### Brief 1
Name the abstract methods of the class Cache as given in the cache simulator lab text below.
### Brief 2
Write the passage that follows the final sentence of the cache simulator lab text below.

### Page extract
━━━━━━

The problem will be tackled in two stages with an intermediate deadline as follows:
• Understand the given code and run it on simple data in conjunction with the ’Secret’ cache
provided.
• Implement a Direct mapped cache and test it on simple data (Deliverable in Lab Session
2).
• Implement a Fully Associative cache and test it on simple data (Deliverable in Lab Ses-
sion 3).
• Compare and understand the comparative performance of the implemented caches with
various cache configurations.
The implementation will allow the total cache size and the cache line size to be any power of 2
allowing the performance of different cache sizes to be compared. It will also allow the possibility
of a single unified cache, containing both program instructions and data, or separate data and
instruction caches.
Two trace files are provided to be used as follows:
• traceA: a simple artificial file intended for testing your code.
• traceB: a real trace file of 40000 entries which should give meaningful results and which
will be used for performance comparisons.
6
Lab Exercise 2: Direct Mapped Cache (lab session 2)
Preparation: Understand the given code
The files for this exercise are in the lab work repository cloned from Gitlab, in the “ex2-3” sub-
directory. The lab exercises build cumulatively on the given code; you may find it easier to work in
the same directory throughout but you are required to commit, tag and push your code for each
exercise independently – for further information, follow the UG Handbook guidelines.
The file Cache.java contains the definition of an abstract class Cache which has 3 abstract
methods: cacheSearch, cacheNewEntry and cacheWriteData. In this lab exercise, you will
write a class which implements DirectMappedCache and, in the next lab, AssocCache. For each
of these you will need to define appropriate internal data structures, write a constructor to initialise
these structures and design and code the bodies of the methods.
Cache.java also has a number of variables intended for collection of statistics, a method,
dumpStats, to print these statistics and a number of methods to return individual statistics if
required.
In the file CacheSim.java you are provided with a skeleton main method which opens the
trace file provided as the first argument of the program run as:
$ java CacheSim tracefile
The skeleton main method then calls the constructor to create a cache (initially a “secret”
cache with a total size of 1024 bytes and a line size of 4 bytes) and calls the doSimul method
using the created cache as a unified cache for both data and instructions.
doSimul calls getAccess to return the next MemAccess, comprising an atype (Read, Write
or Fetch) and an addr, from the trace file. If the atype is a Read or Write the data cache is
accessed, if it’s a Fetch, the Instruction cache is accessed. doSimul is written so that it will work
equally well with a unified cache or with separate data and instruction caches. At the end of
the trace file MemAccess returns a null pointer which is caught in doSimul to end the simulation
run and call dumpStats to print the accumulated statistics. You do not need to understand the
detailed working of getAccess.

━━━━━━

### Material provided

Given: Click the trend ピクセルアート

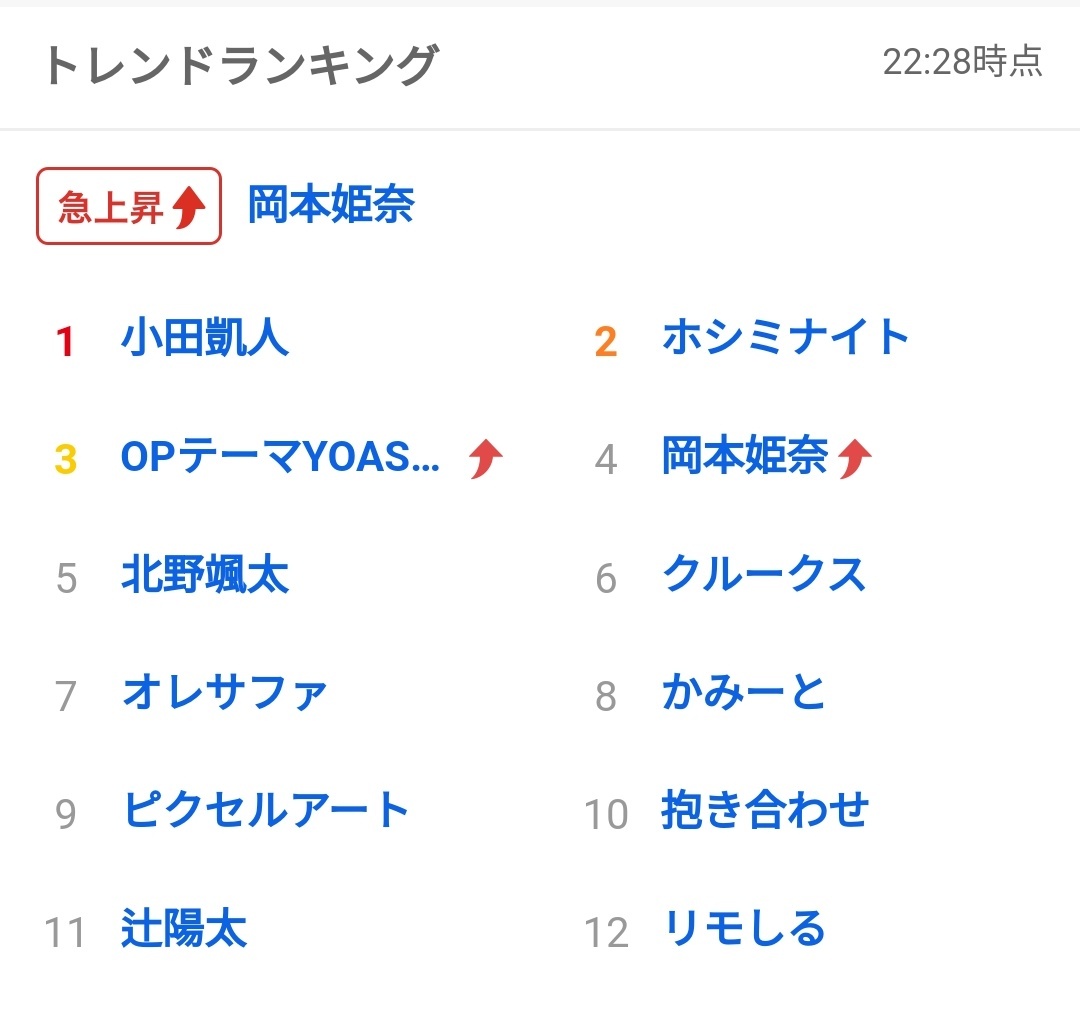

━━━━━━

### Exercise answer 1
cacheSearch, cacheNewEntry, cacheWriteData

### Exercise answer 2
The major functionality of the Cache class is provided by the methods read and write which
access the cache. These are common for all cache types but call the methods cacheSearch,
cacheNewEntry and cacheWriteData which perform the detailed operations for a particular
cache type. Each cache type should therefore be a class which extends the Cache class and
implements the versions of the above abstract methods.
The following descriptions of read and write are given to aid understanding.
public Object read (int addr)
Calls cacheSearch to find if the item addressed by addr is in the cache. If it is, then the entry
is returned. Otherwise cacheSearch returns null and read calls cacheNewEntry to allocate
the cache entry (notionally reading main memory in the process). Cache statistics are updated
appropriately according to the results returned by cacheSearch and cacheNewEntry. The data
Object accessed is returned although this does not contain any valid value and is not actually
used.
As addr is a java int you may assume throughout that all addresses are 32 bits.
7
public void write (int addr, Object indata)
Calls cacheSearch to find if the address, addr, is in the cache. If it is, cacheWriteData is called
to update the cache data otherwise the cache is left unchanged (implementing write through
without load). The statistics are updated appropriately. For simplicity. it is assumed that the write
through is buffered and that there is no memory contention so writing to memory does not incur
any cost. Hence writes are not counted in the total of memory accesses. The data written is the
Object indata but, as this is not actually used anywhere, the calls to write within doSimul use a
dummy Integer(0) object.
Make sure that you understand fully the rest of the given code. Ask if anything is unclear.
Here is a brief specification of the 3 methods for which you have not been given any source
code:
public Object cacheSearch(int addr)
Identifies whether the item at address addr is in the cache. Returns null if it is not. Otherwise
returns an Object set to the value of the notional data. If a valid entry is found, its position should
be remembered for use by cacheWriteData if it called subsequently by a write operation.
public oldCacheLineInfo cacheNewEntry(int addr)
Allocates the new entry to the appropriate cache line to the presented address addr. Notes the
existing value of the valid bit in the old_valid field of the result oldCacheLineInfo. Sets all 3
fields of the cache line, notionally accessing main memory to get the data value. Returns the
old data value in the data field of the result so that it can be notionally written to main memory if
required. The read method notes rejections in the statistics but the old data can be ignored as
we are not concerned with actual data values.
public void cacheWriteData (Object data)
Simply updates the data field of the cache line using the data Object supplied as parameter. It
assumes the cache line to be the same line that was found during the last search.
These 3 methods do not update any Cache statistics.
You are provided with the precompiled SecretCache.class which extends Cache.java and
implements cacheSearch, cacheNewEntry and cacheWriteData for an undisclosed cache type.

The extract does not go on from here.